Most major U.S. and Canadian carriers have rolled out VoLTE to some extent, as of September 2016.

  • Verizon rolled out VoLTE in September 2014, and has since been building it into most new high-end devices from Samsung, LG, and Motorola. Consolidated under its HD Voice brand, VoLTE is rolled into video calling and Wi-Fi Calling, but all customers need to know is that a VoLTE-enabled device will be able to stay on LTE on a phone call, and connect to other cellphones and landlines at much higher qualities. Verizon also recently rolled out VoLTE support to prepaid devices.

  • AT&T rolled out VoLTE in May 2014, and most new devices support the protocol. Also bundled under its HD Voice brand (coincidence?), AT&T says that the higher-quality codec and reduced background noise that come with such calls are currently limited to other AT&T customers, but that it has worked with Verizon to test interoperability between networks.

  • T-Mobile rolled out VoLTE in May 2014, and says that over 50% of the calls made on its network use the new standard. Earlier this year, it appended EVS, Enhanced Voice Services, on top of the VoLTE standard, claiming to improve call quality, reliability, and connectivity speed. Most new T-Mobile phones support VoLTE out of the box, and the company has been great about updating its older devices to support it, should the hardware allow.
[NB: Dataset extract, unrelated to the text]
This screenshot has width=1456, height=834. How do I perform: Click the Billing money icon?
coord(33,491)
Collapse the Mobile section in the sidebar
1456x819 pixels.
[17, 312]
  • Sprint and US Cellular are in the testing stages for VoLTE, and have not yet rolled it out to customers. Sprint is in a unique position where it doesn't need VoLTE, since it has fewer customers than the other big carriers, but a comparable amount of spectrum, making it less essential to refarm the spectrum they currently use for voice calls to the more-efficient VoLTE standard. US Cellular wants to wait until VoLTE is mature enough to be revenue-positive for the company. Neither company has committed to a timeframe for public availability.

  • In Canada, Rogers, Bell, and Telus have rolled out VoLTE to some customers, though the two former have considerably wider support than Telus, which is limited to Alberta and British Columbia. The good news is that, unlike in the U.S., carrier interoperability was built into the carriers' plans, meaning that calls made between VoLTE users on Rogers and Bell will sound just as good as those made intra-network.

What else do I need to know?

Checking your usage is advised

One of the curious problems associated with VoLTE is accurately measuring usage to ensure that those on tight data budgets aren't getting ourselves in trouble by taking advantage of higher quality audio.

Today, all carriers count HD Voice/VoLTE calls towards the minutes in one's monthly bucket, and not data, even though VoLTE uses the same data network as video streaming or browsing the web. But for carriers like Verizon that support video calls under the VoLTE standard, the voice portion of a chat will use minutes, while the video portion will use data. Verizon says that "an average 1-minute video call uses about 6 - 8 MB of data," beware of that before making that video call — or just use Wi-Fi.

It's also worth noting that all carriers in this list also offer Wi-Fi calling, which routes regular voice calls through a Wi-Fi network in a seamless way that, in areas of poor cellular coverage, improves call quality and reliability.

While the VoLTE revolution has been slow and steady, it's good to see most U.S. and Canadian carriers beginning to take the benefits of the new technology more seriously, and ensure the experience is as seamless as possible for users like you.